Jaynee LaVecchia, state banking and insurance commissioner, placed the company under state supervision Aug. 13 and sought court approval to have the plan deemed insolvent. Superior Court Judge Anthony Parrillo in Mercer County signed a temporary restraining order Aug. 20 preventing any transfer of the plan or its assets while the state prepares for Garden State's liquidation. A hearing on the liquidation is set for Sept. 27.
Garden State's failure to meet minimum net worth requirements spurred the takeover. In the quarter ended March 1998, the company had a surplus of $1.75 million. But a year later, its cash cushion had vanished, leaving a $1.6 million deficit.
Although this third New Jersey health insurance flop involves less money and fewer enrollees than the first two, providers are no less concerned.
Last year, LaVecchia's department seized control of two HMOs-HIP Health Plan of New Jersey in North Brunswick and American Preferred Provider Plan in Newark. Both were ultimately liquidated.
"Certainly with 190,000 and 40,000 members, respectively, those were much bigger payers. However, we are not excited by the trend," said Sean Hopkins, vice president of health economics at the New Jersey Hospital Association.
The insolvencies coincide with operational losses experienced by 60% of New Jersey hospitals.

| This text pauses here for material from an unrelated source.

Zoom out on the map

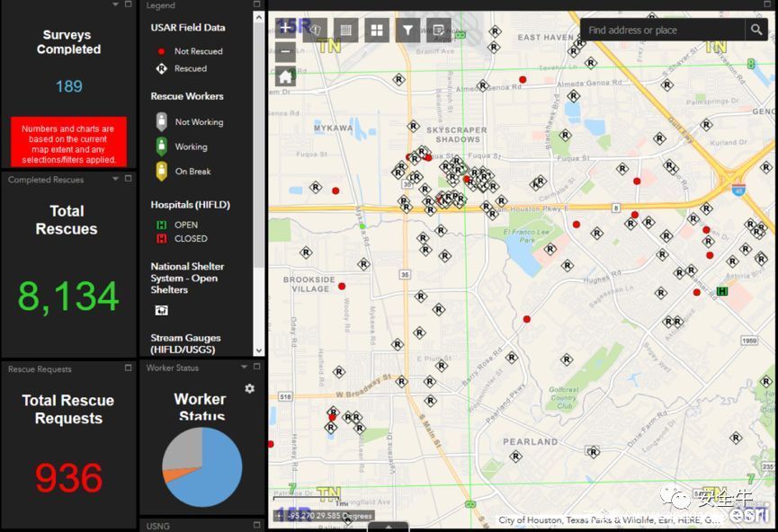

"The issue has been what to do with the bills that have been accumulated and left behind," said Donald Malafronte, director of the Urban Health Institute, a Roseland, N.J.-based healthcare consulting firm.
Hospitals have been pushing the state to create an HMO guaranty fund to help cover losses stemming from the two HMO failures and future insolvencies.
"Based on our calculations, hospitals are still holding the bag for approximately $100 million," Hopkins said of the HIP and American Preferred liquidations.
Garden State's outstanding and future claims will be paid from a life and health guaranty fund created in 1991.
Hospitals and surgical centers will recover 80 cents on the dollar, Hopkins said. Of the estimated $4 million to $6 million in unpaid claims, providers would lose $800,000 to $1.2 million after settling with the state.